- _EXERCISE INSTRUCTIONS_
From the news article below about the closing of the Olymel plant, copy word for word the passage between "The plant is" and "192 active cases.", inclusive.

- _DOCUMENT SECTION_
- Opening Delimiter -

‘Shouldn’t have taken this long’: Alta. Olymel plant temporarily closed after worker dies from COVID-19

EDMONTON — The United Food and Commercial Workers union has confirmed that the Olymel plant in Red Deer has been temporarily shut down.

The move comes after 35-year-old Darwin Doloque, a worker at the plant died from COVID-19 on Jan. 28.

The plant is currently dealing with an outbreak. The president of United Food and Commercial Workers (UFCW) 401, Thomas Hesse said there have been 326 cases of coronavirus at the plant. There are still 192 active cases.  

The union been asking the government to implement protective restrictions on food processing plants similar to ones imposed on the general public.

“It’s been a fight in order to get Olymel to come to their senses. The world needs to see that this disease is an occupational disease. There’s 1,800 workers working side-by-side, and it’s a very troubling situation,” Hesse told CTV News on Monday night. “It’s a victory I suppose, to see the plant closed, but the fight is ongoing. It should have happened before, it shouldn’t have taken this long.”

Hesse said Doloque’s death is a tragedy.

“Our union is grieving. It’s very, very sad. It was a preventable, in our belief it was a preventable death.”

Alberta NDP leader Rachel Notley released a statement on the plant’s closure Monday night.

- Closing Delimiter -

- _THE DATA_
- Opening Delimiter -

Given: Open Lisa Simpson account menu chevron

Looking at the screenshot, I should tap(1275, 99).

- Closing Delimiter -
- Opening Delimiter -

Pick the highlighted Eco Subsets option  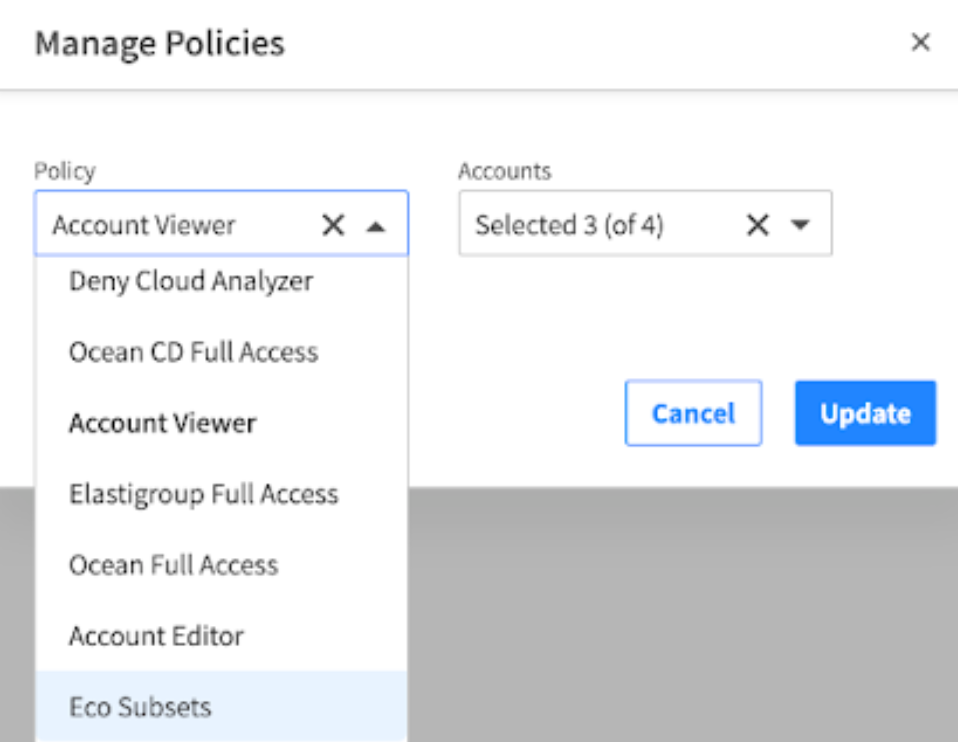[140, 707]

- Closing Delimiter -

- _RESPONSE TO THIS EXERCISE_
The plant is currently dealing with an outbreak. The president of United Food and Commercial Workers (UFCW) 401, Thomas Hesse said there have been 326 cases of coronavirus at the plant. There are still 192 active cases.